Work instruction: Your reply should be the following data, copied exactly.

##### Supplied material

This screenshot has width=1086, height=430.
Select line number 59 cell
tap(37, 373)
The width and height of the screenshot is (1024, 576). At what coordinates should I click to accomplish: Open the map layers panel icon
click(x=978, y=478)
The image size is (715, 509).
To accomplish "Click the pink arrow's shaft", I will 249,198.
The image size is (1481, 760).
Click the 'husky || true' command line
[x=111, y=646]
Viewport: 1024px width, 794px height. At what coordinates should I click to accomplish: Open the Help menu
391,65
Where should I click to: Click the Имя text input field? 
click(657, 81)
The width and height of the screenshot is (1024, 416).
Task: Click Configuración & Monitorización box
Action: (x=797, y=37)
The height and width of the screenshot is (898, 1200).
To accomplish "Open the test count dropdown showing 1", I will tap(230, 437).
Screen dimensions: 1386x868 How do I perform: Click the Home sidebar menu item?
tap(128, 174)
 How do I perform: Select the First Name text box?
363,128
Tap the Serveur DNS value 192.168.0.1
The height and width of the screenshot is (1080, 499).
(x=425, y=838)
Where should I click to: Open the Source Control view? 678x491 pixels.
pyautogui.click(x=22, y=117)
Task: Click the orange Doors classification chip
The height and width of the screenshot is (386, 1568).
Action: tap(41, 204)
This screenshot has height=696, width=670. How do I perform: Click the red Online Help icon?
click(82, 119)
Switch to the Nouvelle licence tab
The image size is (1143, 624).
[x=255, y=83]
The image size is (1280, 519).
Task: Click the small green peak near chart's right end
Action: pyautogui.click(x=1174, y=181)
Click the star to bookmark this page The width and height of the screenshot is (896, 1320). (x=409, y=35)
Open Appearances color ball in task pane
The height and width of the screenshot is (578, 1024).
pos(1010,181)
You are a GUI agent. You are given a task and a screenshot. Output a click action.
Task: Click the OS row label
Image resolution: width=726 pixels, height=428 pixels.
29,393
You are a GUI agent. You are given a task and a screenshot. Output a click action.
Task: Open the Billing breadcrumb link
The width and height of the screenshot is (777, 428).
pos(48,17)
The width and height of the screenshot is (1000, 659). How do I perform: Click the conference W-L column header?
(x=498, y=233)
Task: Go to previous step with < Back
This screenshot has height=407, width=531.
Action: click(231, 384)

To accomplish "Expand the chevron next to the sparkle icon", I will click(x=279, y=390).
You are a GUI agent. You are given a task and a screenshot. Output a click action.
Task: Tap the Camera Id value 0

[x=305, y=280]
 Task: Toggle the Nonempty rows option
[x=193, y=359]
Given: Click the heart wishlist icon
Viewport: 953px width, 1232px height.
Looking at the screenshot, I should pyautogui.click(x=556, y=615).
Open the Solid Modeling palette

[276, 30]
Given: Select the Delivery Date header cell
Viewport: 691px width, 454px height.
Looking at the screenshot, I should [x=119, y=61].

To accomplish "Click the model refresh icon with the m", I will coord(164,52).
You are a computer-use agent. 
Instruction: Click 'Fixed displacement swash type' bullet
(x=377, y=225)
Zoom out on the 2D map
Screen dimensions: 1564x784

##########

Response for this exercise:
This screenshot has width=1086, height=430.
Select line number 59 cell
tap(37, 373)
The width and height of the screenshot is (1024, 576). At what coordinates should I click to accomplish: Open the map layers panel icon
click(x=978, y=478)
The image size is (715, 509).
To accomplish "Click the pink arrow's shaft", I will 249,198.
The image size is (1481, 760).
Click the 'husky || true' command line
[x=111, y=646]
Viewport: 1024px width, 794px height. At what coordinates should I click to accomplish: Open the Help menu
391,65
Where should I click to: Click the Имя text input field? 
click(657, 81)
The width and height of the screenshot is (1024, 416).
Task: Click Configuración & Monitorización box
Action: (x=797, y=37)
The height and width of the screenshot is (898, 1200).
To accomplish "Open the test count dropdown showing 1", I will tap(230, 437).
Screen dimensions: 1386x868 How do I perform: Click the Home sidebar menu item?
tap(128, 174)
 How do I perform: Select the First Name text box?
363,128
Tap the Serveur DNS value 192.168.0.1
The height and width of the screenshot is (1080, 499).
(x=425, y=838)
Where should I click to: Open the Source Control view? 678x491 pixels.
pyautogui.click(x=22, y=117)
Task: Click the orange Doors classification chip
The height and width of the screenshot is (386, 1568).
Action: tap(41, 204)
This screenshot has height=696, width=670. How do I perform: Click the red Online Help icon?
click(82, 119)
Switch to the Nouvelle licence tab
The image size is (1143, 624).
[x=255, y=83]
The image size is (1280, 519).
Task: Click the small green peak near chart's right end
Action: pyautogui.click(x=1174, y=181)
Click the star to bookmark this page The width and height of the screenshot is (896, 1320). (x=409, y=35)
Open Appearances color ball in task pane
The height and width of the screenshot is (578, 1024).
pos(1010,181)
You are a GUI agent. You are given a task and a screenshot. Output a click action.
Task: Click the OS row label
Image resolution: width=726 pixels, height=428 pixels.
29,393
You are a GUI agent. You are given a task and a screenshot. Output a click action.
Task: Open the Billing breadcrumb link
The width and height of the screenshot is (777, 428).
pos(48,17)
The width and height of the screenshot is (1000, 659). How do I perform: Click the conference W-L column header?
(x=498, y=233)
Task: Go to previous step with < Back
This screenshot has height=407, width=531.
Action: click(231, 384)

To accomplish "Expand the chevron next to the sparkle icon", I will click(x=279, y=390).
You are a GUI agent. You are given a task and a screenshot. Output a click action.
Task: Tap the Camera Id value 0

[x=305, y=280]
 Task: Toggle the Nonempty rows option
[x=193, y=359]
Given: Click the heart wishlist icon
Viewport: 953px width, 1232px height.
Looking at the screenshot, I should pyautogui.click(x=556, y=615).
Open the Solid Modeling palette

[276, 30]
Given: Select the Delivery Date header cell
Viewport: 691px width, 454px height.
Looking at the screenshot, I should [x=119, y=61].

To accomplish "Click the model refresh icon with the m", I will coord(164,52).
You are a computer-use agent. 
Instruction: Click 'Fixed displacement swash type' bullet
(x=377, y=225)
Zoom out on the 2D map
Screen dimensions: 1564x784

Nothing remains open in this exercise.